Intervention du vice-Premier ministre et ministre des Affaires étrangères E. Vénizélos lors du Conseil des Affaires étrangères de l’UE (Bruxelles, 20.01.14)

Le vice-Premier ministre et ministre des Affaires étrangères, Evangelos Vénizélos participe au Conseil des Affaires étrangères de l’Union européenne réuni, aujourd’hui, lundi 20 janvier 2014, à Bruxelles.

La séance de ce matin a été consacrée à la discussion sur la position de l’Union concernant la Syrie et notamment la conférence imminente de Genève sur la Syrie (Genève II) suite à l’invitation adressée à l’Iran.

M. Vénizélos, dans son intervention, a souligné que, deux jours avant Genève II, il était primordial de garantir la fiabilité et la légalisation du processus. De ce point de vue, il est donc crucial, premièrement, d’éviter que soit donnée l’impression d’un quelconque désaccord entre le Conseil des Affaires étrangères de l’UE et le Secrétaire général de l’ONU, qui est l’hôte de la conférence et le garant institutionnel du processus et, deuxièmement, de poursuivre les pressions, jusqu’au dernier moment, exercées sur l’opposition syrienne modérée afin que celle-ci participe concrètement à la conférence, même après l’invitation lancée à l’Iran.
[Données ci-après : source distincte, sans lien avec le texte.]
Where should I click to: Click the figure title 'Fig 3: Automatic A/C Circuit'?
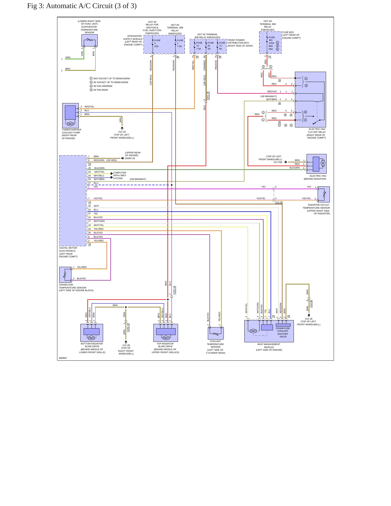(x=70, y=6)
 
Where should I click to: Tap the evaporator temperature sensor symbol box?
(x=90, y=40)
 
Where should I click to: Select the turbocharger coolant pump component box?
(x=70, y=116)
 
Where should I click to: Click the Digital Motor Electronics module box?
(x=73, y=201)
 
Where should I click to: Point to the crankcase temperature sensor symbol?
(x=65, y=275)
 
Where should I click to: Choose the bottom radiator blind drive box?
(x=92, y=333)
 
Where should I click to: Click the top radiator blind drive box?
(x=166, y=333)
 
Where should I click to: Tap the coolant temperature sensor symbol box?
(x=216, y=333)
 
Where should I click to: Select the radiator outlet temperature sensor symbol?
(x=324, y=194)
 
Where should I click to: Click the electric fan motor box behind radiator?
(x=317, y=164)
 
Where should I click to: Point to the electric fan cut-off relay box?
(x=310, y=100)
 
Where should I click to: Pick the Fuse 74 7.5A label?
(x=199, y=46)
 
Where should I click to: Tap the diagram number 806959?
(x=63, y=358)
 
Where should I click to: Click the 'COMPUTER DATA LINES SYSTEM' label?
(x=120, y=176)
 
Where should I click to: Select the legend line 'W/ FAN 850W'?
(x=101, y=90)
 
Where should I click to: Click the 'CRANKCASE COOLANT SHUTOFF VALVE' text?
(x=283, y=333)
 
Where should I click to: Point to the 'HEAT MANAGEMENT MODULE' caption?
(x=269, y=346)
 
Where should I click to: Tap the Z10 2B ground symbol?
(x=126, y=342)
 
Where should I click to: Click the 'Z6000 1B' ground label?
(x=130, y=159)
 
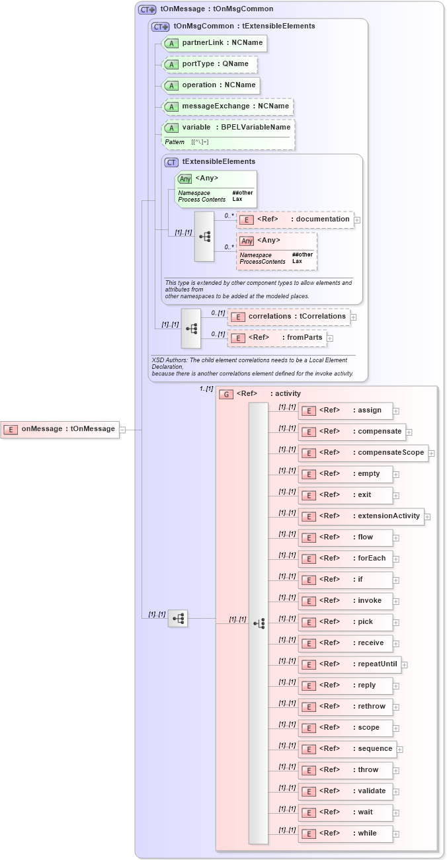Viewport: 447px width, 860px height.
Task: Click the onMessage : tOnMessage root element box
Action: [60, 429]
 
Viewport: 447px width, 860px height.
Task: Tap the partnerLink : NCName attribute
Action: [214, 43]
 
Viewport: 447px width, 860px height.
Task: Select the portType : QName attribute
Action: [210, 64]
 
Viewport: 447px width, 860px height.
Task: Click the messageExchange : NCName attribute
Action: [227, 106]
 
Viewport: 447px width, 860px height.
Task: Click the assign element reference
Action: [345, 410]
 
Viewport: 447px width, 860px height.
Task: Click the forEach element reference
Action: [345, 559]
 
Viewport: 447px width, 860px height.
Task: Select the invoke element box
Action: [345, 601]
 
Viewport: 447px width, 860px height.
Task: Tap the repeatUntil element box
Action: [349, 664]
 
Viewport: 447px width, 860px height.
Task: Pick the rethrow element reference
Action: [345, 707]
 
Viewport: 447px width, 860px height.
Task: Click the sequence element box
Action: [347, 749]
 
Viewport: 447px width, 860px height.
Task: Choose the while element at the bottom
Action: [345, 834]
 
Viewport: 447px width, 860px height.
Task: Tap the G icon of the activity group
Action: [226, 394]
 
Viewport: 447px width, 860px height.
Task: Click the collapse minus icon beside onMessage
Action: [122, 430]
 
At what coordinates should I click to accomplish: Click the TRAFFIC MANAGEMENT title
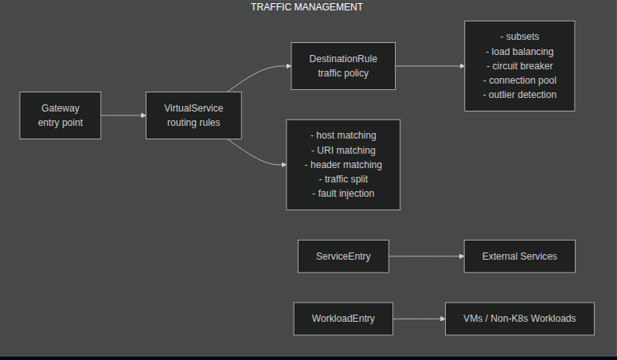coord(307,7)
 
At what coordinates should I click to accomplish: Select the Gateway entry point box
coord(61,115)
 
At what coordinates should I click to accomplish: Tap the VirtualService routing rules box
coord(193,115)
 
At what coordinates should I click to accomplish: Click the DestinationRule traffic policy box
coord(343,66)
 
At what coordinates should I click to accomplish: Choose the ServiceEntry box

Se référant aux évolutions en Egypte, le vice-Premier ministre et ministre des Affaires étrangères a indiqué que la situation demeurait urgente et que la feuille de route annoncée par le gouvernement pour le retour à la normalité devait être appliquée. Il a souligné la nécessité d’un cadre « participatif » (inclusive) réel. L’approbation de la nouvelle constitution par le récent référendum n’est manifestement pas suffisante, même si elle constitue un important pas en avant. Enfin, M. Vénizélos a indiqué que l’Union européenne devra transmettre au peuple et au gouvernement égyptiens un message d’encouragement dans le cheminement du pays vers la normalité institutionnelle.